Adds Sheskey, “We can significantly differentiate Dell in the marketplace
through the use of information technology. And we’ve done that by being early
adopters of standards-based technologies and by focusing on tools and capabilities
like Microsoft .NET technology and Web services. This solid collaboration between
Dell and Microsoft is propelling our business forward and helping distinguish Dell
in the marketplace.”
Improved Customer Experience
For Dell, the greatest benefit provided by IDD is an improved customer experience,
especially for those customers with whom Dell already has a business relationship.

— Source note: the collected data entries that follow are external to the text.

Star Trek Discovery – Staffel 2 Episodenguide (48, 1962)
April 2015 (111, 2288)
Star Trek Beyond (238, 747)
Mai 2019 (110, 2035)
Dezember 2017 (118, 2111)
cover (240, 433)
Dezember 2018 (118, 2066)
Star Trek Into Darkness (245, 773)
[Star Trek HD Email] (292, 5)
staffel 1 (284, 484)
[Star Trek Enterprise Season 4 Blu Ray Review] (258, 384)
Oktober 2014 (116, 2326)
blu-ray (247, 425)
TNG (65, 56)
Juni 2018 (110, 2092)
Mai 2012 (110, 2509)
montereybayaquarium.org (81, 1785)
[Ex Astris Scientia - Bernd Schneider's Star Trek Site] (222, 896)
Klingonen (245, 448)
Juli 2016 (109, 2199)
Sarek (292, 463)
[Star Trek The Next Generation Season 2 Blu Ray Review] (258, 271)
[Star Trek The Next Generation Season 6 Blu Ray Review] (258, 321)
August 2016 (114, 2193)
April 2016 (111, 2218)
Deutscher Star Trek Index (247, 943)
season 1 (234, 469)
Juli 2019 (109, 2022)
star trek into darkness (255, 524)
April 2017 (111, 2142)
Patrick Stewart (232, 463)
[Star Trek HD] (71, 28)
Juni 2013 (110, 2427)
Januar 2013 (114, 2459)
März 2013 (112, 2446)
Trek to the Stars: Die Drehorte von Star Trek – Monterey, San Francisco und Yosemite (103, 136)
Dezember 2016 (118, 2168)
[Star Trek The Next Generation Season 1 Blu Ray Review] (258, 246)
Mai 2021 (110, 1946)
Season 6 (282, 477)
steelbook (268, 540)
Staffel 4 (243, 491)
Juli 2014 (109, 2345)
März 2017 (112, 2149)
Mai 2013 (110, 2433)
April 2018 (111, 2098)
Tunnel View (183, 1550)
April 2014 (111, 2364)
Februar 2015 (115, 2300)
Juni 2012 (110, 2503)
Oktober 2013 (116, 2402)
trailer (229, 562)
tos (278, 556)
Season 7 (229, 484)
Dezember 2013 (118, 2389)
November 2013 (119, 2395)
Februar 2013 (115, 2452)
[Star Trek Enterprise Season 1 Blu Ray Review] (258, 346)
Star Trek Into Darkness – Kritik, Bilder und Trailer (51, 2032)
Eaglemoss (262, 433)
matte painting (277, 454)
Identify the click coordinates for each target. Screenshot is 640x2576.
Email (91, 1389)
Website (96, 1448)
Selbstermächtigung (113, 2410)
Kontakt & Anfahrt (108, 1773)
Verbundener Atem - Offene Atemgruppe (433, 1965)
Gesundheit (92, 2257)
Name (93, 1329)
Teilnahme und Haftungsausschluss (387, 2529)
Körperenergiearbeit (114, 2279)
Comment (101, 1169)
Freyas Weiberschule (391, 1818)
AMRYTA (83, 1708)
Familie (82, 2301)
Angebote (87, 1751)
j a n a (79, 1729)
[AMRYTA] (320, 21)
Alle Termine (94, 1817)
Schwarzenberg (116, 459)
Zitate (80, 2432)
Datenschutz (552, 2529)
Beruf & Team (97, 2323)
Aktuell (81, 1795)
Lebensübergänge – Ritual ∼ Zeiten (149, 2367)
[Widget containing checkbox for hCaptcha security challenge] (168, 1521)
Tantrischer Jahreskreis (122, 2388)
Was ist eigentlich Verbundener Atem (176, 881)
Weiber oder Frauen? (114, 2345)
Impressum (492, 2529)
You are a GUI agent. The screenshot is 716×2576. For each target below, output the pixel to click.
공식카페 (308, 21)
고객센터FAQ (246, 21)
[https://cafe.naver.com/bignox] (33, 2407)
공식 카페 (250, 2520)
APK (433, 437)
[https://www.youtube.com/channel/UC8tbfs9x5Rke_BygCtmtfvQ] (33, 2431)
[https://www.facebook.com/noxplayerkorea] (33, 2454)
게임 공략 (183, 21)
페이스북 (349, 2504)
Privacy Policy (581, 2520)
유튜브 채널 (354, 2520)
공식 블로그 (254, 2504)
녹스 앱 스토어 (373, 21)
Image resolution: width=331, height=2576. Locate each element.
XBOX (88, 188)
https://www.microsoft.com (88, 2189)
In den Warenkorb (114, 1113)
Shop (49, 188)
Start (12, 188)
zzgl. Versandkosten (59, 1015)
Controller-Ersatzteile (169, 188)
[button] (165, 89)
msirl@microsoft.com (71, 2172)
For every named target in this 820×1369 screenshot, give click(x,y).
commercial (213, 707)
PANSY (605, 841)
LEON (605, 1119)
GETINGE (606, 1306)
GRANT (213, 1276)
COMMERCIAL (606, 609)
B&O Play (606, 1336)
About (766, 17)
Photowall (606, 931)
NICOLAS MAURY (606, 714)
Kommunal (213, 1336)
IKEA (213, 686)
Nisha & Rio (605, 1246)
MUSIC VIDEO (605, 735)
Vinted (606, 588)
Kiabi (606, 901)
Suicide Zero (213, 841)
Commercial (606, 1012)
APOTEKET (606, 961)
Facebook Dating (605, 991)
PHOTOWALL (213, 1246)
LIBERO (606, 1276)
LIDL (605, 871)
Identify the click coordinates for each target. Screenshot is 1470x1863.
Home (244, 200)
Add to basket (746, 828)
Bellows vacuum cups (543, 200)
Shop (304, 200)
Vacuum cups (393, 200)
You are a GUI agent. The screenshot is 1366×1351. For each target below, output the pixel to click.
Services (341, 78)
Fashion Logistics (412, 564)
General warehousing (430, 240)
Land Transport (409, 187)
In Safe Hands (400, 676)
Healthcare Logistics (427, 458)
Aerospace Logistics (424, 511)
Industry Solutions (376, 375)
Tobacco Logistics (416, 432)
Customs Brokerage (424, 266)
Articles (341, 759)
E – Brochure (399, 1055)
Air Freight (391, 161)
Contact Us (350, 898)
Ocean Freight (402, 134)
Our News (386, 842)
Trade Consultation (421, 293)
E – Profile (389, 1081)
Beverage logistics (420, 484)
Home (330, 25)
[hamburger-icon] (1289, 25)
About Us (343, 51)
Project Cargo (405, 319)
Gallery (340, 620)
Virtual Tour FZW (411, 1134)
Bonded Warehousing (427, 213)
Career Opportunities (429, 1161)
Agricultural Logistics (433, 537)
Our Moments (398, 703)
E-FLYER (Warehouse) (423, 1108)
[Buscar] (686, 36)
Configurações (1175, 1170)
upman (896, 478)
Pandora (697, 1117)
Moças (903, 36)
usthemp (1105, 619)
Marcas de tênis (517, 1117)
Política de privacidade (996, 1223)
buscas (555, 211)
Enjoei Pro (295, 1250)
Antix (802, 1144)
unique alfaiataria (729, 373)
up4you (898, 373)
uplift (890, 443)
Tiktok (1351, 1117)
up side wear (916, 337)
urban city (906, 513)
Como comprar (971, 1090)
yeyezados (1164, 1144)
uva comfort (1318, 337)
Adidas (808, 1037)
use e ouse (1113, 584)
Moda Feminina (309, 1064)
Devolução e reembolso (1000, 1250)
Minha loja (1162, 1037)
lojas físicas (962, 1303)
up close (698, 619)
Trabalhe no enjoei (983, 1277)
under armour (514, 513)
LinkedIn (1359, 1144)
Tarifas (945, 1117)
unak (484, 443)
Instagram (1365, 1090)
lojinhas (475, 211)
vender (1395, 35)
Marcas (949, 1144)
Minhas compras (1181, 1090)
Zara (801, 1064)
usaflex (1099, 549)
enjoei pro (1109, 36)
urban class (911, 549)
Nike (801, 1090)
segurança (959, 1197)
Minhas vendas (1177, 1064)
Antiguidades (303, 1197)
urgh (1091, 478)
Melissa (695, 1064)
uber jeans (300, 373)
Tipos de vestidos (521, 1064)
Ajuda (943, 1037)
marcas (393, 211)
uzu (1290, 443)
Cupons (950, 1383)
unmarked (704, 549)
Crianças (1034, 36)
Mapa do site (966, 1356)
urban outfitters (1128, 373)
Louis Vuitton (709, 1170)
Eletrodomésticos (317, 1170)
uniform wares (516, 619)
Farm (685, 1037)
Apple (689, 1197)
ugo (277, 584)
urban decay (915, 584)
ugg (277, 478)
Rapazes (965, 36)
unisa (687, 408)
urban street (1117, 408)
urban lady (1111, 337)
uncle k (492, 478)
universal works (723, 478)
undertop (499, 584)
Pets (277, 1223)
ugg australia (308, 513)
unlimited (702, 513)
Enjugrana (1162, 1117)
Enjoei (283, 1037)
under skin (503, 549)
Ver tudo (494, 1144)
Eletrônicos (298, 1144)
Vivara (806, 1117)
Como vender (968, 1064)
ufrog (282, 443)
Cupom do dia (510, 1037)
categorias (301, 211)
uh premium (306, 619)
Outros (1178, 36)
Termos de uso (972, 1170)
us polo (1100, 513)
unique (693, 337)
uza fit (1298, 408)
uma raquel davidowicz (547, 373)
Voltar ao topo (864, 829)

From the moment that an existing customer is connected to a sales representative,
IDD provides that sales representative with a complete picture of previous customer
interactions that includes all quotes, orders, notes, correspondence, and service
calls. Customers no longer must provide that data verbally or wait for a sales representative
to search for it. Instead, they are connected with a Dell representative who can
greet them by name, knows their history with Dell, and is immediately prepared to
meet whatever new needs they may have.
IDD also improves the customer experience by not requiring customers to provide
information that they already have entered on Dell.com, such as saved system configurations.
Instead, the sales representative can import that information into IDD and begin
to provide assistance at the point where the customer left off. Furthermore, IDD
uses the same configuration engine and displays the same content that the customer
sees on Dell.com. So sales representatives are better able to understand the customer’s
perspective, answer questions, and guide the caller through any remaining decisions
that must be made before placing an order.
Improvement in Sales Margin
Through features like its needs-based recommendation engine and real-time margin
calculation, IDD helps sales representatives sell more strategically and deliver
better margins, in turn leading to increased profitability. Sales representatives
are able to focus first and foremost on configuring a system that best meets customer
needs, relying on IDD to provide near-real-time visibility into the company’s
supply chain and the rapidly changing cost of system components.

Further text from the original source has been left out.